Start of Extracted information

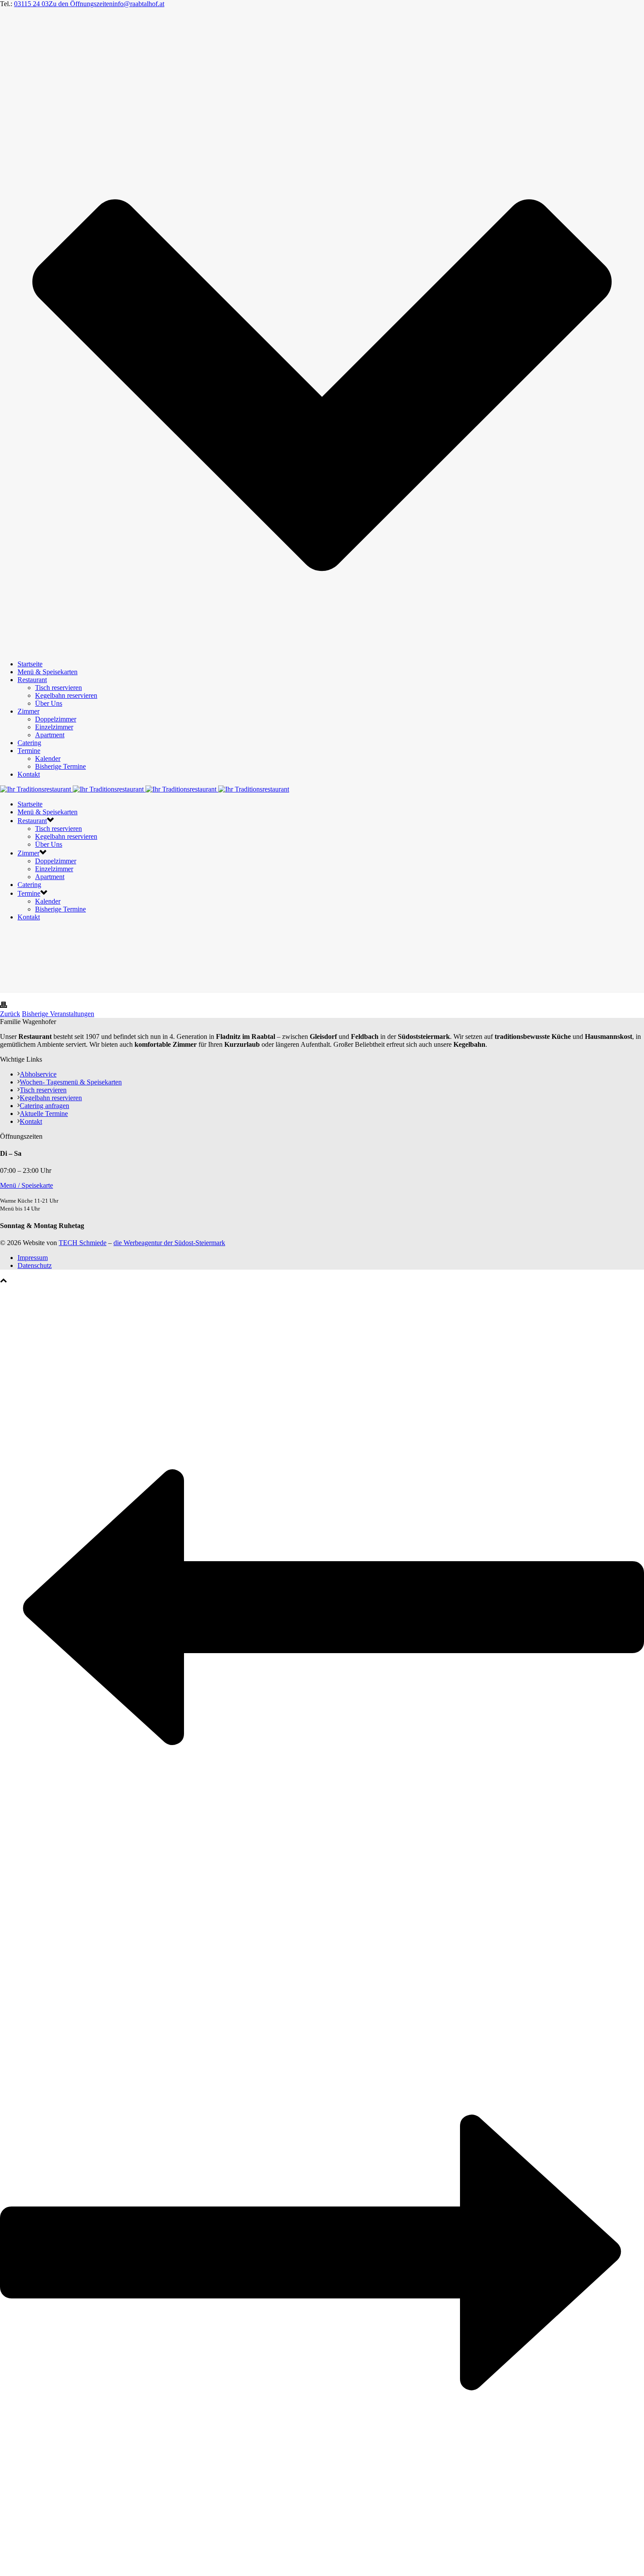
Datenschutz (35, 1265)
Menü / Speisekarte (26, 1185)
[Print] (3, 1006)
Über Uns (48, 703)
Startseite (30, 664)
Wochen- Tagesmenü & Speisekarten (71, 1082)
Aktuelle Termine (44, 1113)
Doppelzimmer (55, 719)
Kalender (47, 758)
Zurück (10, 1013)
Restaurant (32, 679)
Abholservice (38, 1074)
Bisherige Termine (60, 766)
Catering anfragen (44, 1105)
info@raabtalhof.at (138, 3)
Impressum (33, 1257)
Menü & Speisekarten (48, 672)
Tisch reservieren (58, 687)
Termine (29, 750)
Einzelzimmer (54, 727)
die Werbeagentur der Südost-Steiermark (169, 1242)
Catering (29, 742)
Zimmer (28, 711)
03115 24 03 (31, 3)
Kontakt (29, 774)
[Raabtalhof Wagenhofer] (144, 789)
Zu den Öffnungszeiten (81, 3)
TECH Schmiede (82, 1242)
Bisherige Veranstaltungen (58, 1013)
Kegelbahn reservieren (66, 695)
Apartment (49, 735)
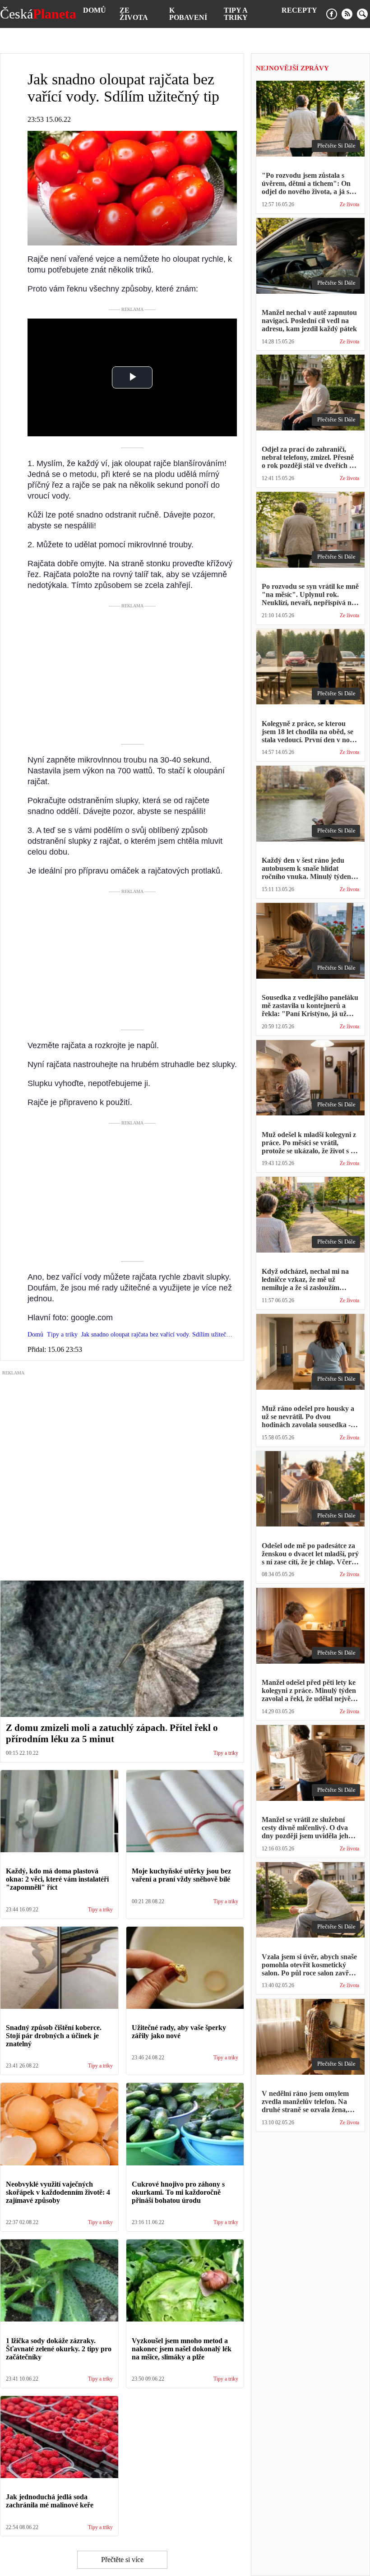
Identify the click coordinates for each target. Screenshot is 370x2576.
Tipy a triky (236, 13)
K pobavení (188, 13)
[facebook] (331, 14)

End of Extracted information

For each line in the data that holds the word "Termine", copy the line.

Aktuelle Termine (44, 1113)
Bisherige Termine (60, 766)
Termine (29, 750)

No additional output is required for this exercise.